We send JSON representing API calls to logstash, which forwards them to 
elasticsearch. Users then use Kibana to do queries like "what are the most 
common values passed to this function" or "how has the time taken for this 
function varied over time"? Users typically look at time ranges of one to 
seven days.


I'm happy to provide more details if that doesn't answer your question.

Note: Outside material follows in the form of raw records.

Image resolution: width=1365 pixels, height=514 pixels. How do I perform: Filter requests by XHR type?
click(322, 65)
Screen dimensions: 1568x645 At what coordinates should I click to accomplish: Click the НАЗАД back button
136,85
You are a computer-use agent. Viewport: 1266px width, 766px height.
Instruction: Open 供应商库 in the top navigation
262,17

On Wednesday, 17 December 2014 15:04:17 UTC, Mark Walkom wrote:
>
> Then you're quite possibly at the limits for your heap/nodes.
>
> You can try adding more nodes (recommended), increasing your heap to a max 
> of 31GB or removing or closing old indexes. If you are using time based 
> indexes, you can also try disabling bloom filter to get a little bit of 
> memory back from older indexes, but it won't be much.

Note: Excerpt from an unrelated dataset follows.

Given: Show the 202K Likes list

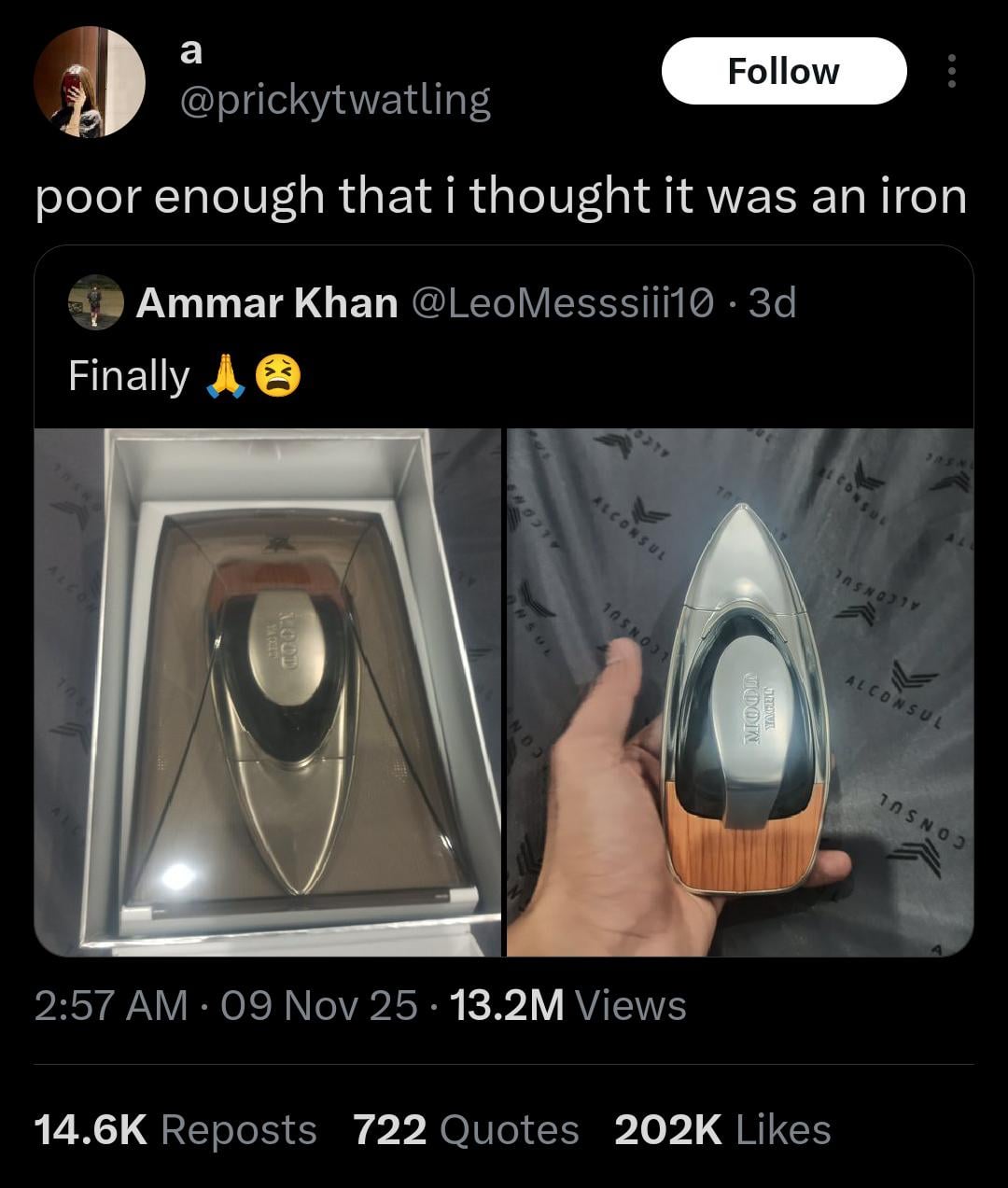Looking at the screenshot, I should pos(722,1129).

> It should also be noted that having a shard comes at a cost, and so having 
> 5 shards on two nodes may be a bit of overkill.
>
> What sort of queries are you running?
>
> On 17 December 2014 at 15:03, Wilfred Hughes <yowi...@gmail.com 
> <javascript:>> wrote:
>>
>> We're running three nodes (two data and one dataless) and using ES 1.2.4, 
>> for storing logstash data. 500 GiB data total, 49 indexes, 5 shards per 
>> index.
>>
>> On Wednesday, 17 December 2014 11:39:29 UTC, Mark Walkom wrote:
>>>
>>> How many nodes, how much data and in how many indexes? What ES version?
>>>
>>> On 17 December 2014 at 11:47, Wilfred Hughes <yowi...@gmail.com> wrote:
>>>>
>>>> Hi folks
>>>>
>>>> After a few hours/days of uptime, our elasticsearch cluster is spending 
>>>> all its time in GC. We're forced to restart nodes to bring response times 
>>>> back to what they should be. We're using G1GC with a 25 GiB heap on Java 8.
>>>>
>>>> In the GC logs, we just see lots of stop-the-world collections:
>>>>
>>>> 426011.398: [Full GC (Allocation Failure)  23G->22G(25G), 9.8222680 
>>>> secs]
>>>>    [Eden: 0.0B(1280.0M)->0.0B(1280.0M) Survivors: 0.0B->0.0B Heap: 
>>>> 23.2G(25.0G)->22.6G(25.0G)], [Metaspace: 42661K->42661K(1087488K)]
>>>>  [Times: user=16.97 sys=0.01, real=9.82 secs] 
>>>> 426021.221: Total time for which application threads were stopped: 
>>>> 9.8237600 seconds
>>>> 426021.221: [GC concurrent-mark-abort]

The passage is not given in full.